--- EXCERPT PROVIDED ---
# # #

Make sure you have safe words established. This shit is supposed to be safe, sane, and consensual. I use the green/yellow/red stoplight method.

Ya'll love dynamite. Consider this an expansion of the cheat codes but it doesn't register on the difficulty meter. So if tards are gonna tard go right ahead.

Even though we're into the 24/7 Big D little s framework, I get nothing out of spanking my wife. She doesn't particularly like it either, at least in the previous context I've done it until now.

If you read my shit you know I'm all about redirecting some anxiety in women towards things that are beneficial to men. Every woman has anxiety, and when you're a HVM of whatever container word you want to use - the anxiety never really ever goes away. Passive dread is there and there's no way to kill it. Oh well, use it however you want.

Anyways, so I'm watching this woman being consumed by what I perceive to be just ridiculous shit that has no bearing on the long or short term vision - the dry cleaning not dropped off on time, kids had to eat apples instead of oranges for lunch and they ate apples yesterday, her compact dropped and broke, just... stupid shit. But not to a woman with a HVM. She thinks she's disappointing me. "I'm so sorry!" So I'm over here naturally doing more important shit than sitting around listening to how it's going to take 2 days to get a new mirror in and blah dafucking blah. Passive dread kicks in. Double dread because no attention and she's not pleasing me in her mind.

# # #

--- EXTRACTED ENTRIES ---
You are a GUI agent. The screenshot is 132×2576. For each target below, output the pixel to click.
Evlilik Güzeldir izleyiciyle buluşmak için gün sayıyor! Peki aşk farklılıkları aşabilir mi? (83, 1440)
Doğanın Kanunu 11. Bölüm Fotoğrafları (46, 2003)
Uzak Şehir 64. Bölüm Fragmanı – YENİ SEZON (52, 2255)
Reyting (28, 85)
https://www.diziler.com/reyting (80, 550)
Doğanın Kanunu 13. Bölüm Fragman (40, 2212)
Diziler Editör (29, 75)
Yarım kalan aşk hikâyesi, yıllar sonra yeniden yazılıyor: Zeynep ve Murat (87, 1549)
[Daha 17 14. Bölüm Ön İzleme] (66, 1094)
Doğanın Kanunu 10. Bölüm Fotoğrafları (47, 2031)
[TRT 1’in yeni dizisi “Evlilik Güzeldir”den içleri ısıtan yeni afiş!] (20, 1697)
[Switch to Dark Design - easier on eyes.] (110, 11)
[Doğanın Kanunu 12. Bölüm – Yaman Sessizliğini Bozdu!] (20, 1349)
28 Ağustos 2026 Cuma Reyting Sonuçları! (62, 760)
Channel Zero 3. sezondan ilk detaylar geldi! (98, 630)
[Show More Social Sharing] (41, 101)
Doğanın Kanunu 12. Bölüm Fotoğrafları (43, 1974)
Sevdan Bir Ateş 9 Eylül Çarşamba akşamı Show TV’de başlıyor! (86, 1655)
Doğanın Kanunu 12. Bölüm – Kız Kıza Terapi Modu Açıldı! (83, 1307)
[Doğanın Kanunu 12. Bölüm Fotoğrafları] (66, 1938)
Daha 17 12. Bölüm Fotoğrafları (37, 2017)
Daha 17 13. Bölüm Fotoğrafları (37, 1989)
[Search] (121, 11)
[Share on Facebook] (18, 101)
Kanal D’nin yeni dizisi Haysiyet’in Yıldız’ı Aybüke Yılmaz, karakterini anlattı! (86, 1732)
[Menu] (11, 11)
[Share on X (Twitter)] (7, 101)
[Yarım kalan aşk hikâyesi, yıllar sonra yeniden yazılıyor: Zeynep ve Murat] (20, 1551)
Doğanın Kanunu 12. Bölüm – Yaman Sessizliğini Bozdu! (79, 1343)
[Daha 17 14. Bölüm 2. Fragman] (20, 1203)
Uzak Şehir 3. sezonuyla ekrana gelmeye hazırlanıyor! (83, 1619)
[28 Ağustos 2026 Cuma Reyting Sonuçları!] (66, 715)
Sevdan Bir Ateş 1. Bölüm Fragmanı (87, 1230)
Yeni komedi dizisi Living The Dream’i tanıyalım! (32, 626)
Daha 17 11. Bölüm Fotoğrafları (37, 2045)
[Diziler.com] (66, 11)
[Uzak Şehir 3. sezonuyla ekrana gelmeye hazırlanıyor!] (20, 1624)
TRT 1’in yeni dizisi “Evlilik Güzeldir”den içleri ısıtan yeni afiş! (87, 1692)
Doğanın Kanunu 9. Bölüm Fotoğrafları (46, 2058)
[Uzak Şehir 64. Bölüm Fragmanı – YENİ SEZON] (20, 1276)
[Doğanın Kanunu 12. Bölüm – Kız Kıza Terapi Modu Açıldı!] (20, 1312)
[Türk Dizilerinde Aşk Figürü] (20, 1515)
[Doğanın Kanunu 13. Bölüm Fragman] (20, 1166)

# # #

--- EXERCISE SET ---
(1) Using the post about passive dread, decide whether each statement below agrees with it. For each one, answer yes or no and quote the words that settle it.
(a) The writer relies on a green/yellow/red stoplight method for safe words.
(b) Spanking the wife is something the writer enjoys.
(c) According to the writer, passive dread can be eliminated.
(2) Write what comes next in the post about passive dread, picking up after its final sentence.

--- RESPONSES PER TASK ---
(1)
(a) Yes: "I use the green/yellow/red stoplight method."
(b) No: "I get nothing out of spanking my wife."
(c) No: "Passive dread is there and there's no way to kill it."

(2)
So I try to apply some comfort later that night just to listen, maybe fogging if I give a shit, and I hear "I'm about to break."

"Then we need to take care of this right now. Bend over my knee. Pull down your pants. Panties too." No idea why I thought of this, but figured I might as well jump and try something new.

She complies, I'm sitting down on the couch and move forward to the edge, and she's on all fours bent over my knee. I'm just caressing, then smacking, caress some more. Letting her get those feelz out through my soft slaps. "I don't like you like this. You need to let it go."

Now for those of you who haven't spanked a woman before, there really is an art to it. First, always spank from the bottom of the ass cheek - near the gooch - in the meaty part - and slap UP so it jiggles a bit. Never go too high on the ass. There's not enough cushion there and removes the good tingles of her ass reverberating gently (or not at all if she does alot of squats). Think of how you'd snap a towel at a bro in the lockeroom after you caught him looking at your gigantic balls. WHIP - but slowly. Use your palm at first, then move to the fingers. Create a circular motion from the gooch at about a 45 degree angle, bounce the butt cheek towards the center of her asshole, then make a circle at the top and bring it back down below the meaty buttcheek again.

The next key to a successful spanking is to establish a good rhythm. One-two-three-four. Repeat. Like you're tapping your foot to Jump by Van Halen. That's a good tempo.

So after I finish the spank she gets up and I realize she's mad. It didn't work, I've redirected the feelz to angry feelz, probably because of the humiliation. Then I see a little tear. And I tell her "That didn't work, bend over again."

Cue Van Halen.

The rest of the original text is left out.